Я потребовал бутылку хорошего английского пива и трубку хорошего табаку и вскоре погрузился в такое дивное филистерство, что сам черт почувствовал почтение и оставил меня. О, советник юстиции, если бы ты видел, как я ушел из твоей светлой чайной комнаты и опустился в темный погребок, ты бы имел полное право отвернуться от меня с гордым видом и пробормотать: «Нет ничего удивительного, что такой человек портит тончайшие жабо!» Без шляпы и без плаща я должен был производить несколько странное впечатление. У хозяина вертелся на языке вопрос, но тут постучали в окно и чей-то голос крикнул:
– Отворите, отворите, это я!
Хозяин вышел и вскоре вернулся, неся в руках две высоко поднятые свечи; за ним шел очень высокий, стройный человек. Он забыл наклониться перед низкой дверью и стукнулся об нее головой; но черная шапка в форме берета, которую он носил, предостерегла его от ушиба. Он прошел, как-то странно держась по стенке, и сел против меня, причем свечи были поставлены на стол. Про него можно было сказать, что он имеет знатный и недовольный вид. Он брезгливо потребовал пива и трубку и сейчас же распространил такой дым, что скоро мы оба плавали в облаках. Впрочем, в его лице было что-то настолько характерное и привлекательное, что, несмотря на его мрачность, я сейчас же его полюбил. Его густые черные волосы были разделены надвое и падали с двух сторон целым каскадом мелких кудрей, так что он напоминал картины Рубенса. Когда он откинул большой воротник своего плаща, то я увидел, что на нем надета черная куртка, расшитая шнурками, но мне очень понравилось, что сверх сапог у него были надеты тонкие туфли. Я заметил это, когда он выколачивал трубку, которую выкурил в пять минут.
Разговор у нас что-то не клеился; незнакомец был, по-видимому, очень занят теми редкими растениями, которые он вынул из бюксы и с удовольствием рассматривал. Я выразил мое удивление по поводу прекрасных растений и, видя, что они только что сорваны, спросил его, где он их взял, в ботаническом саду или у Боухера. Он довольно странно улыбнулся и ответил:
– Ботаника, очевидно, не по вашей части, а то бы вы не стали так…
Он запнулся, а я тихонько шепнул: «Глупо…»
– …спрашивать, – докончил он откровенно. – Вы бы сразу узнали альпийские растения, – добавил он, – да еще такие, которые растут на Чимборасо.

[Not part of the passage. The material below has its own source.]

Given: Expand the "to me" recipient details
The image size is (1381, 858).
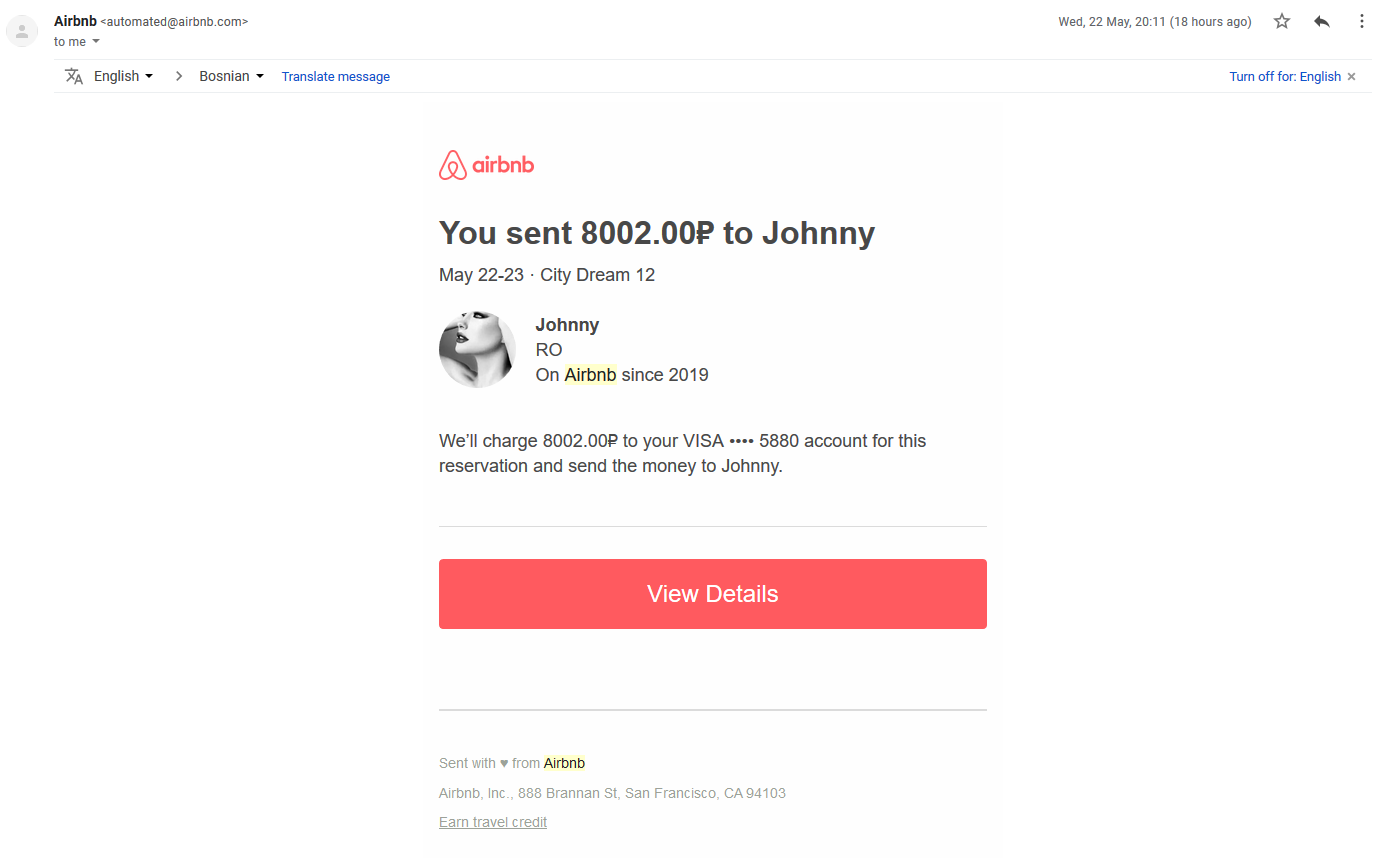Looking at the screenshot, I should click(96, 42).
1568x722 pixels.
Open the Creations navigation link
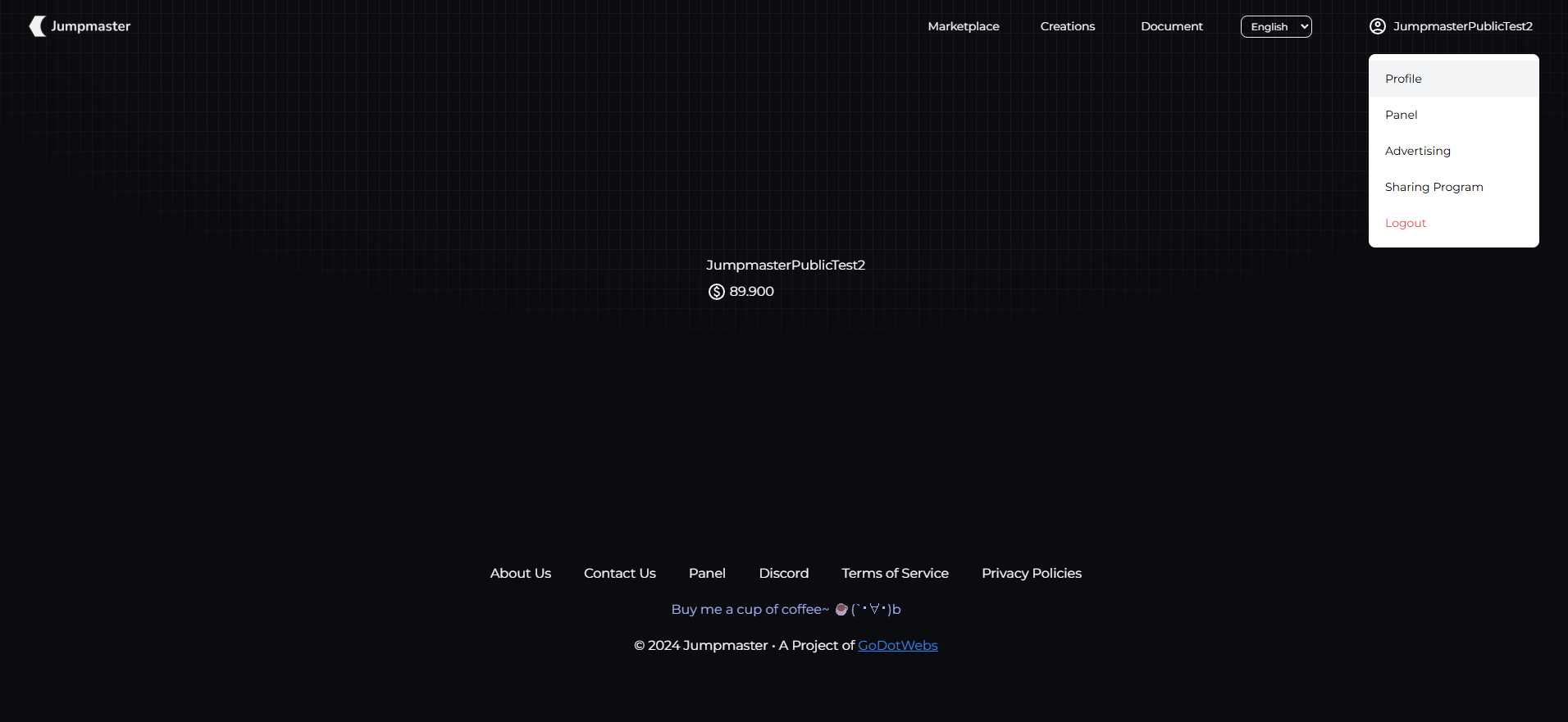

Последние слова незнакомец сказал тихо, только для себя, и ты можешь себе представить, как странно я себя почувствовал. Всякие вопросы замерли на моих губах; но в душе моей все больше и больше шевелилось какое-то предчувствие, и мне казалось, что я раньше не столько видел, сколько воображал себе этого незнакомца.
Тут снова постучались в окно, хозяин отворил дверь, и чей-то голос крикнул:
– Будьте так добры, завесьте зеркало!
– Ага! – сказал хозяин. – Поздно же пришел генерал Суворов!